Sunday, April 18, 2010
Today I went to the DFMC pasta party with my family. Both Brandon, his mother, and his sister and brother also attended, and it could not have made me happier. The program was incredible, and included speakers Uta Pippig, first woman to win 3 consecutive Boston Marathons, and Jack Fultz, my amazing coach and 1976 winner of the Boston Marathon. There was an "in memoriam" slideshow of all of the brave children of the Jimmy Fund clinic who unfortunately lost their battle to cancer. Although it was an extremely emotional portion of the program, the most amazing part was going on stage with Brandon and all of the other individuals in the patient partner program. It was quite an inspirational moment to be in front of everyone with my 4-year-old hero. Brandon has overcome far too many obstacles, more difficult than any 26.2 miles.
I am having a difficult time trying to express my feelings and emotions 13 hours before I cross the starting line of my second Boston Marathon. I am extremely humbled, overwhelmed, excited, nervous, yet feeling entirely fortunate to be apart of such an incredible experience. My teammates are my heros; each and every one of them. Running a marathon for such a wonderful cause is a selfless act, and I am lucky to be associated with these individuals.
I will have to blog before I leave at 5:30 AM, since I am simply unable to write much right now. I am inspired, motivated, and determined to finish the Boston Marathon tomorrow. This is the most incredible feeling.....
And in the words of my incredible coach, Jack Fultz, "the hay is in the barn."
See you all tomorrow!
Wednesday, April 14, 2010
It is hard to believe that in five short days, I will be running my second Boston Marathon. As a child, I never considered this a possiblity. Year after year, I watched with amazement as each runner passed me by. I always dreamt of achieving such a goal, but knew this was miles and miles away from any reality.
I like a good challenge, and I will not give up until I accomplish any goal that has been set. When I stood anxiously at the starting line last year, I knew I would make it to the end. It did not matter what needed to happen in between, as long as I reached my goal; as long as I ran the 26.2 miles.
And so I find myself five days away from standing at the starting line for yet the second time. I do not know what will happen in between. Life is unpredictable, as is any marathon. But I do know that I will make it to the finish line.
Left foot. Right foot. Repeat.
Monday, April 12, 2010
ONE week to go until Boston! As I count down the days, I will be thinking about the 26.2 reasons why I am running.
"The body does not want you to do this. As you run, it tells you to stop but the mind must be strong. You always go too far for your body.

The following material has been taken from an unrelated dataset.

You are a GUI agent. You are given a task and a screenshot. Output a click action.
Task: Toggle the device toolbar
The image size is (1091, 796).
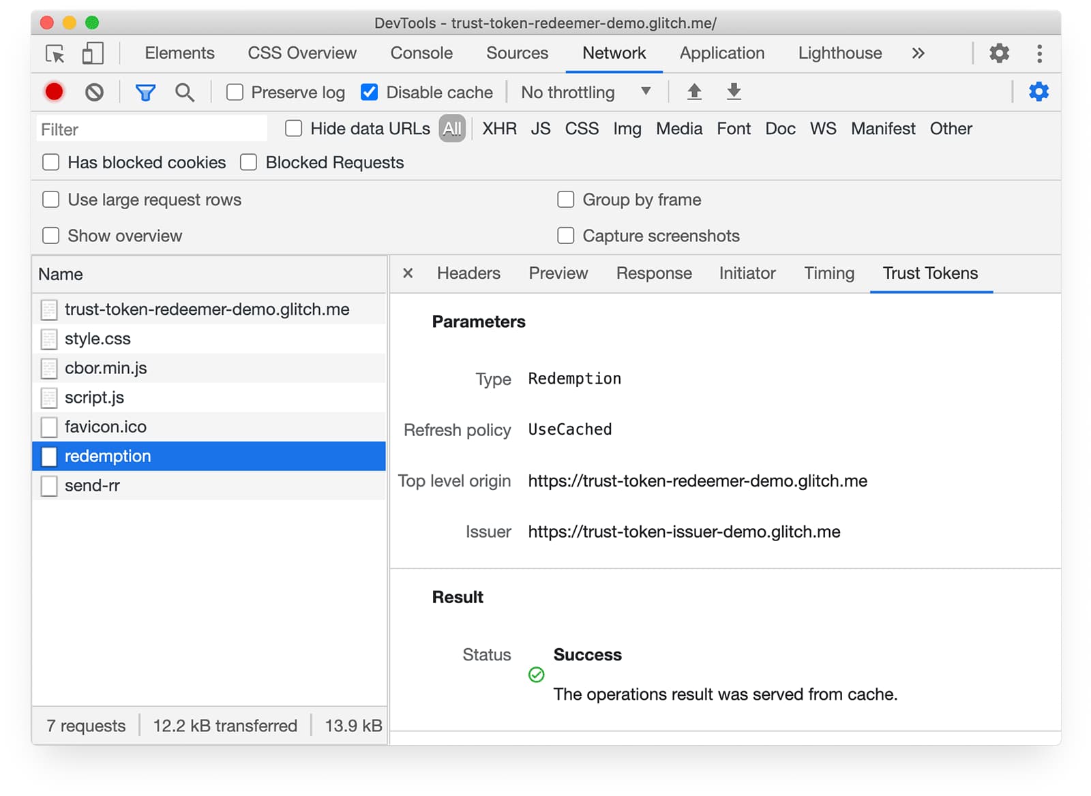[x=93, y=53]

You must handle the pain with strategy...It is not age; it is not diet. It is the will to succeed."
-- Jacqueline Gareau, 1980 Boston Marathon winner
Saturday, April 10, 2010
Thursday, April 8, 2010
Monday, April 5, 2010
Two weeks from today, I will be setting out on my 26.2 mile journey from Hopkinton to Boston. Nothing is easy about this being my second marathon. In fact, I find aspects of the training and mental preparations to be more stressful. Last year my training was quite difficult as a result of my injury. I had been diagnosed with iliotibial band syndrome, better known as ITBS. In short, it involves the band of tissues that run from the outside of the pelvis to just below the knee. The pain was a result of the continuous rubbing of the band against the femur during running, which ultimately caused inflammation. Although I prepared for the marathon last year to the best of my ability with this injury by icing, stretching, rolling out my leg, and attending physical therapy, I am currently faced with the same ITB issue today.
The discomfort I am experiencing is what I felt last year with four months to still train and nurture my injury. With only two weeks to go, it is safe to say I am extremely nervous and frustrated. I believe my frustrations with this injury stem from the fact that I am certainly not running this marathon for myself. In fact, I never was a huge fan of running. Swimming was always my main gig, but do not get me wrong, I have grown to enjoy certain aspects of running. I can best attribute this enjoyment to the simple fact that I am running this marathon for cancer.
During the marathon last year, I would pass bystanders who would actually thank me for what I was doing. I did not find my running to be anything exceptional and worth thanking me for, but with each occurrence, I was overcome with emotion. When you are running 26.2 miles, there is much time to think about absolutely anything and everything. I thought about the fact that each of these bystanders have been directly affected by cancer, whether it be someone they knew who fought it, or someone who has unfortunately lost their battle. So when I say I am running this marathon for cancer, it is for absolutely everyone.
So as I said earlier, my second marathon is not any easier. Of course my injury has provided with setbacks in my training and focus, but this is something I can handle. It is merely based on the difficult fact that there are more people this year than last that have been diagnosed with cancer or who have lost their battle. I am running for all of these incredibly brave people.
Running a marathon is hard. Fighting cancer is harder.
In just two short weeks, I will set out on my journey to reach the ultimate finish line: A World Without Cancer.